A dry winter in the Idaho Panhandle came to an end with a region-spanning blizzard Jan. 10-13.
Before the storm system rolled through the area, snowpack in Idaho was significantly below average, raising fears for droughts later in the year. After the storm, those fears were erased as snowpack swelled to average levels – though the sudden snowfall caused travel issues in higher elevations.
A monthly report issued last week from the Natural Resources Conservation Service painted a grim picture of snowpack going into 2020, with nearly all regions in Idaho reporting below-average precipitation in fall and winter of last year.
“Snowfall arrived early throughout Idaho’s mountains during October, providing a jump-start to the annual snowpack building process,” the NRCS report said. “The near complete absence of precipitation during November quickly flipped the script to below-normal snowpack conditions by Dec. 1.”
This trend continued throughout December and early January, leaving most regions with below-average water reserves in their snowpack. The St. Joe River Basin and surrounding snowpacks, for example, were measured at approximately 60 percent of their normal levels as of January 1.
The most recent snowstorm to strike the northwestern United States, however, changed those figures entirely.
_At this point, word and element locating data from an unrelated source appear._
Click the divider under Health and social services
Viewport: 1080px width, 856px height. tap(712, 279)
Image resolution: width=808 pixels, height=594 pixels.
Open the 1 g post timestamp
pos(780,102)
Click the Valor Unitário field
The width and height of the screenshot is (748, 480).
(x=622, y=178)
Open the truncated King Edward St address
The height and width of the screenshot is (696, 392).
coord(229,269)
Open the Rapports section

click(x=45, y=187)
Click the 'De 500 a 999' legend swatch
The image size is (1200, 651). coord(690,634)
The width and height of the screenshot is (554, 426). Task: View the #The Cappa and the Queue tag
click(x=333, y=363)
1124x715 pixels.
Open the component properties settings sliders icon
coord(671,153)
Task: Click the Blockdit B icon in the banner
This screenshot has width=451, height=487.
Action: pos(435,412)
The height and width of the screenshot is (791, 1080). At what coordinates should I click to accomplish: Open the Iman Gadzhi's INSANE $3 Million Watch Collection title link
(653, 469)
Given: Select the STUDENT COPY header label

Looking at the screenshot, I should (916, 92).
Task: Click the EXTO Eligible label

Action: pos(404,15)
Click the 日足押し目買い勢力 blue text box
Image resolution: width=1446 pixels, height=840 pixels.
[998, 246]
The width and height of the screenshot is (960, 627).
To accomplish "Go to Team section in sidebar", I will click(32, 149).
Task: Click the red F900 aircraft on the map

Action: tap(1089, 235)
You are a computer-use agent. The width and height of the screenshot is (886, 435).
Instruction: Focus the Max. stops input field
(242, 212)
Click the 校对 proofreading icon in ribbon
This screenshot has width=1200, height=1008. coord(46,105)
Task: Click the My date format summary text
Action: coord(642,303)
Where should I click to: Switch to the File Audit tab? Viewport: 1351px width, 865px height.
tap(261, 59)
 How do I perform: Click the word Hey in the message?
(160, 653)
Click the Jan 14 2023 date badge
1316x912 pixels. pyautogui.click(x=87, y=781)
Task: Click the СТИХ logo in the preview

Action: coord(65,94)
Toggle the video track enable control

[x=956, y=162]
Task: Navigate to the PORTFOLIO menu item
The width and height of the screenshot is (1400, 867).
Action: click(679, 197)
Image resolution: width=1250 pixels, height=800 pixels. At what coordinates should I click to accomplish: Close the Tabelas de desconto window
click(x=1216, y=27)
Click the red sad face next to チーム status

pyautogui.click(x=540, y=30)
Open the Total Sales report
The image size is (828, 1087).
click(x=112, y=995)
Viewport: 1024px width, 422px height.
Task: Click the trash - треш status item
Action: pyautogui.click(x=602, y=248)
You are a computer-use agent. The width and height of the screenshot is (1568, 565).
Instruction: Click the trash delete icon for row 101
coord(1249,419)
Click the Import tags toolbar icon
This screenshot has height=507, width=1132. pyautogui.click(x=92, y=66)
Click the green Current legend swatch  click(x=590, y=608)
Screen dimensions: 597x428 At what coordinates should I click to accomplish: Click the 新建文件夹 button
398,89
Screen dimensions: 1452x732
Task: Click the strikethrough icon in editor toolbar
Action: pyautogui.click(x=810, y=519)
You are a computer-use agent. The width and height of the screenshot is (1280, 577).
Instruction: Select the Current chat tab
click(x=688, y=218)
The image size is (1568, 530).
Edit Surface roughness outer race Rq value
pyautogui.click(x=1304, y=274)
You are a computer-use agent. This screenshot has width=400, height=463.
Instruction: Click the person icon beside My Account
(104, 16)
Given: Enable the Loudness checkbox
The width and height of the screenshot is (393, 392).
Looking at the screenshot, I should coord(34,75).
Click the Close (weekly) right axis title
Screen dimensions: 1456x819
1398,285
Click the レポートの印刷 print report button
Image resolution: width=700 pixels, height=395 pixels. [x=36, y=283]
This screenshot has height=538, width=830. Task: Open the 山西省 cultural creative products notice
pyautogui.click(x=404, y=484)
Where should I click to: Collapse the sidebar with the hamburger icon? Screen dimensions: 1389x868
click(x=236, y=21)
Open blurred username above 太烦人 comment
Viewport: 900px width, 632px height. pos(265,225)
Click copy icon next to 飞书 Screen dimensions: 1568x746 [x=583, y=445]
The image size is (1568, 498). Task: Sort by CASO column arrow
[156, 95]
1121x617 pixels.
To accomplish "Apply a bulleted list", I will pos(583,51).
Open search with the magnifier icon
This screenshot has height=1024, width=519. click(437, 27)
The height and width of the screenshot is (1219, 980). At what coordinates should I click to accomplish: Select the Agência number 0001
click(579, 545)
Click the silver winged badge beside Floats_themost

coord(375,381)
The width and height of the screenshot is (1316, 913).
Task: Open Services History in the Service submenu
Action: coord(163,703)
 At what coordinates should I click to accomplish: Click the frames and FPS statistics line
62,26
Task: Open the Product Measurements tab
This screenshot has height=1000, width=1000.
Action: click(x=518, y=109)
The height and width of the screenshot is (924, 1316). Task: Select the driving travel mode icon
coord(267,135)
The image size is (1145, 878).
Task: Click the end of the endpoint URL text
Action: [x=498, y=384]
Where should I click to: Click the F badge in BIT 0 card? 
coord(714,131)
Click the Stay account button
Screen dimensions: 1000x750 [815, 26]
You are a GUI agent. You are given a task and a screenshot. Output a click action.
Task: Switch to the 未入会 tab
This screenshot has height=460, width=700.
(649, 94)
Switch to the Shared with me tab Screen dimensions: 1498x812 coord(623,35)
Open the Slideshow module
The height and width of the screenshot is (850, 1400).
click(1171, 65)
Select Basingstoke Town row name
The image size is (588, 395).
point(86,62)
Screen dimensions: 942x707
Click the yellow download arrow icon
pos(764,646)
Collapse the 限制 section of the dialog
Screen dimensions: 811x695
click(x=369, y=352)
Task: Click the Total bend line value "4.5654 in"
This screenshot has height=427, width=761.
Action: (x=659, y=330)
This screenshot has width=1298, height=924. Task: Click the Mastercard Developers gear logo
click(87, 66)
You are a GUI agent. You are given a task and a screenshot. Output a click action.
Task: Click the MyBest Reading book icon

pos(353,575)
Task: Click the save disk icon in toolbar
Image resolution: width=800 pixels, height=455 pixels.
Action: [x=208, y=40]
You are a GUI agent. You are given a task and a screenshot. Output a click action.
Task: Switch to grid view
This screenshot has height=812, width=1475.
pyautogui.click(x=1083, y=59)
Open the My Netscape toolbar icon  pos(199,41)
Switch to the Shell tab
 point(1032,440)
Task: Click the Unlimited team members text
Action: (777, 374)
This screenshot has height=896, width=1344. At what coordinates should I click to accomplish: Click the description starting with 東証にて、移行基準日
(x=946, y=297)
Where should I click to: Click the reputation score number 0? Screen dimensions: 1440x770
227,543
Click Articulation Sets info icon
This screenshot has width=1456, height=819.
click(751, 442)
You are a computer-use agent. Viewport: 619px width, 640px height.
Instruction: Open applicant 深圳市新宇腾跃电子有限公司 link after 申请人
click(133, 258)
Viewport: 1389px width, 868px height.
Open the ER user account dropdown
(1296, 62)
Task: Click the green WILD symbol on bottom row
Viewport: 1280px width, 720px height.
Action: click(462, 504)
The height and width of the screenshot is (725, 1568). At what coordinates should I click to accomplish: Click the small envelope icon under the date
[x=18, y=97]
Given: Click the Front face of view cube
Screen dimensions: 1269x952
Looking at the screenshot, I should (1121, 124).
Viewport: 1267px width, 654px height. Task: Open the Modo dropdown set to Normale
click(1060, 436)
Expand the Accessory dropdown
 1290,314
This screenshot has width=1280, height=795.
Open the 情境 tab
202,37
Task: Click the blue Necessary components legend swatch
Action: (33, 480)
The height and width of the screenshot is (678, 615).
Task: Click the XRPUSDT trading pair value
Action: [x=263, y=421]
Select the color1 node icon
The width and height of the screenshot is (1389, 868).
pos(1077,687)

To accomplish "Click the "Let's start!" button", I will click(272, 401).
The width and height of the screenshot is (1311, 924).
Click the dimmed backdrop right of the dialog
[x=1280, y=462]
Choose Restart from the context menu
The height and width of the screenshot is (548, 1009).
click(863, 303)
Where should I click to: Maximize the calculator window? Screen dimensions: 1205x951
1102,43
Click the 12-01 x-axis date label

“We had two significant rounds of snow,” Greg Koch, weather forecaster for NOAA’s offices in Spokane, said. “The first was Friday afternoon and evening, which was a colder system that brough a good 5-10” of snow to a lot of places. The last significant system was Sunday afternoon through night. It kind of depends on where you were; there was some on and off wet snow of 2-4” in low elevations, but when you get to colder elevations we had reports of 12 inches over 24 hours.”
The sudden snowstorm brought snowpack up significantly over the three-day period. From 60 percent of normal, snow accumulations were measured Sunday at 90-100 percent of normal averages across the Idaho Panhandle.
“When the pacific northwest gets into a favorable pattern for snow, we tend to get a lot all at once,” Mr. Koch said. “February of last year was a good example of that, and we’re kind of in that snowy pattern right now.”
The near future shows possibilities for more snow in the future, but Mr. Koch said precipitation would not be as sudden as the weekend blizzard. However, travelers should be cautious on Wednesday, as some weather could cause hazardous conditions on area roads.
“We’re tracking potential for gusty winds on Wednesday,” he said. “A combination of these gusty east winds in the Palouse region with any new snow in the next 24 hours will cause problems with drifting snow.”